Different brands of implants have different abutment screw fracture rates.11,12 Various alloys are used among manufacturers that may affect fracture toughness. One study by Seetoh and coworkers11 tested three systems. There were failures of at least one component in every system: the abutment screw, the abutment, and/or the implant neck. There were significant differences noted among systems. Various abutment fixture connection designs also affect fracture resistance.11,13 The Morse taper abutment-fixture connection may provide more fracture resistance than do external and internal hex designs.13 Many of these hex designs also include a Morse-type taper connection.
Importantly, after an abutment screw has fractured, there needs to be an assessment of the occlusal scheme. Cyclic loading can induce stresses that cause an abutment screw fracture.14,15 An occlusal scheme that minimizes off-axial loads to the components is important in preventing fracture complications. Plastic and porcelain dentures wear after many years of service, and this may cause a pattern that increases off-axial loads. Thus, the worn occlusal scheme needs to be addressed by adjustment or repair or replacement.

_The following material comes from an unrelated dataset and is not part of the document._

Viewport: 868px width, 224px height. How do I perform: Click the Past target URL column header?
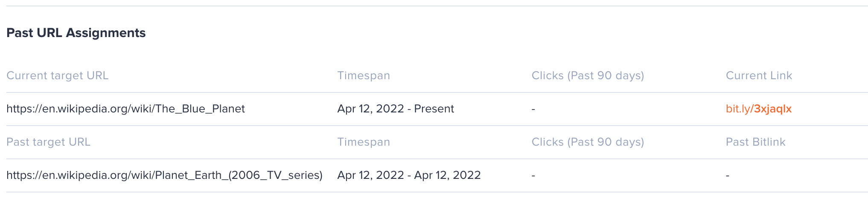[x=48, y=142]
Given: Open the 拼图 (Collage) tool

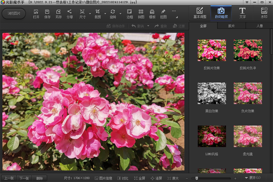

A fractured abutment screw of a crown supported by an endosseous implant is an unhappy complication. The fragment retained in the fixture can be retrieved with a festooned #557 latch slow-speed burr set in reverse torque. Once the fragment is loosened and advanced coronally, a clockwise-turning #33 1/3 burr is touched to the fragment side to completely remove it. Care is taken not to scar the fixture walls. The cemented abutment and crown can be salvaged by heating the crown/coronal screw fragment to 1000°C for 20 minutes. Upon cooling, the crown and abutment can then be separated. A new abutment screw can be used to secure the repolished abutment. The patient's diet, occlusal scheme, and maximal bite force should be assessed for overload. The new abutment/screw is torqued into the fixture and the crown occlusally adjusted and recemented for normal functioning. Fractured abutments of overdenture retainers can be treated in the same fashion. Assessment and correction of the occlusal scheme is important.